13      Il decreto del segretario di Stato per le Finanze 24 maggio 2002, n. CPP2001/3595, V-N 2002/29.4, vertente sulla disciplina relativa alla reciproca assistenza internazionale in materia di riscossione delle imposte (besluit van de Staatssecretaris van Financiën nr. CPP2001/3595, V-N 2002/29.4, inzake het voorschrift internationale wederzijdse bijstand bij de heffing van belastingen; in prosieguo: il «decreto dello Staatssecretaris van Financiën»), contiene orientamenti in merito all’attuazione della direttiva 77/799.

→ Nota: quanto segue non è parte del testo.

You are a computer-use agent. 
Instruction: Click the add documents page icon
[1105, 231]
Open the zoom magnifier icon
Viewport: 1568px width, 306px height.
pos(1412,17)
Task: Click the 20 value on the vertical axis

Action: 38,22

14      Ai sensi del punto 4.1 di tale decreto, dal titolo «Condizioni per la presentazione di una richiesta all’estero»:

«Una richiesta di informazioni può avere ad oggetto enti e persone fisiche e può essere presentata qualora le informazioni siano atte a consentire il corretto accertamento dell’importo del debito fiscale (art. 1 della direttiva [77/799]) ovvero qualora le informazioni siano necessarie all’attuazione delle disposizioni delle convenzioni fiscali bilaterali in questione e/o ai fini dell’applicazione della legislazione fiscale olandese (v. i vari articoli delle convenzioni fiscali bilaterali relativi alle richieste di informazioni). La domanda deve avere ad oggetto casi specifici. Non può trattarsi di una “battuta di pesca”. Prima che possa essere presentata una richiesta di informazioni all’estero, devono risultare esauriti i propri strumenti abituali per ottenere informazioni (principio di esaurimento)».

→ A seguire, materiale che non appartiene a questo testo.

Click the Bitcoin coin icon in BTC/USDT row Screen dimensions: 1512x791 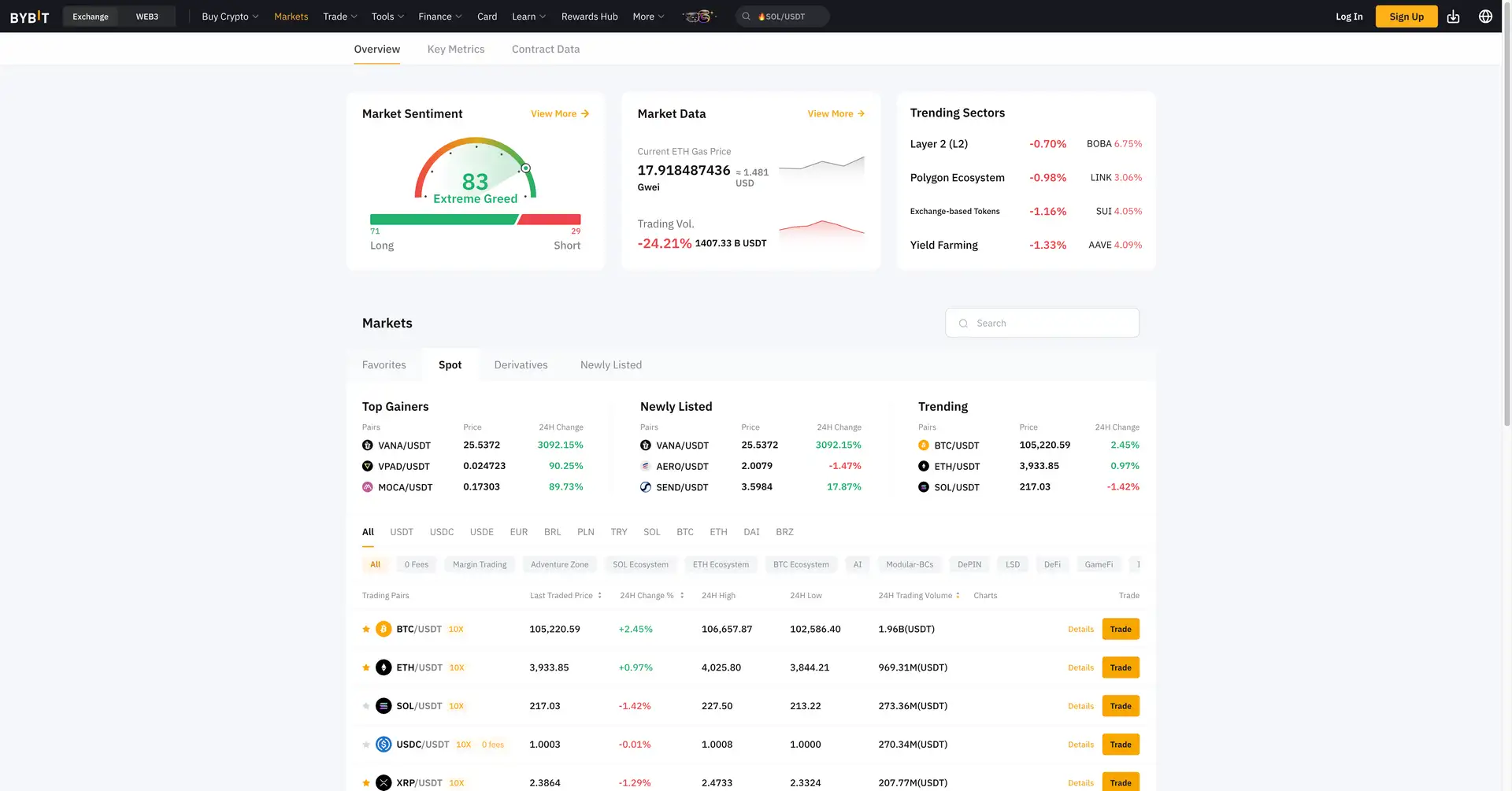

15      Il punto 5.2 del decreto dello Staatssecretaris van Financiën reca il titolo «Scambio automatico di informazioni». Il punto 5.2.1, a sua volta intitolato «Fondamento giuridico», così dispone:

«Lo scambio automatico di informazioni è esplicitamente menzionato dall’art. 3 della direttiva [77/799] e dall’art. 6 della Convenzione concernente la reciproca assistenza amministrativa in materia fiscale [stipulata a Strasburgo il 25 gennaio 1988]. Emerge dal commentario della convenzione modello dell’[‘Organizzazione per la cooperazione e lo sviluppo economico (OCSE)], del 1977, che le disposizioni relative agli scambi di informazioni vertono, segnatamente, sullo scambio automatico di tali informazioni.

Lo scambio automatico di informazioni è attuato mediante accordi tra le parti della convenzione. Tali accordi vertono sulle categorie di informazioni che saranno scambiate nonché sulle condizioni e sulle modalità di svolgimento dello scambio stesso.

Tali accordi saranno oggetto di compromessi (o di memorandum d’intesa). Nei Paesi Bassi, tali intese saranno pubblicate nello Staatscourant (...)

I Paesi Bassi hanno stipulato un certo numero di convenzioni specifiche relative allo scambio automatico di informazioni (...)».

16      Il 16 ottobre 1997 il Regno dei Paesi Bassi e la Repubblica federale di Germania hanno stipulato un accordo sullo scambio di informazioni in materia fiscale (n. AFZ97/3934 M, Stcr. 1997, n. 235). Tale accordo non prevede alcuno scambio automatico o spontaneo di dati per quanto riguarda gli interessi o i fondi che traggono origine dal risparmio. Il Regno dei Paesi Bassi non ha stipulato alcuna convenzione relativa allo scambio di informazioni in materia fiscale con il Granducato di Lussemburgo.

 Cause principali e questioni pregiudiziali

 Causa C-155/08

17      Con lettera 27 ottobre 2000 l’Ispettorato speciale delle imposte del Regno del Belgio ha fornito spontaneamente informazioni all’amministrazione fiscale olandese in merito a conti finanziari aperti presso la Kredietbank Luxembourg (in prosieguo: la «KB-Lux»), banca avente sede in Lussemburgo, a nome di persone residenti nei Paesi Bassi.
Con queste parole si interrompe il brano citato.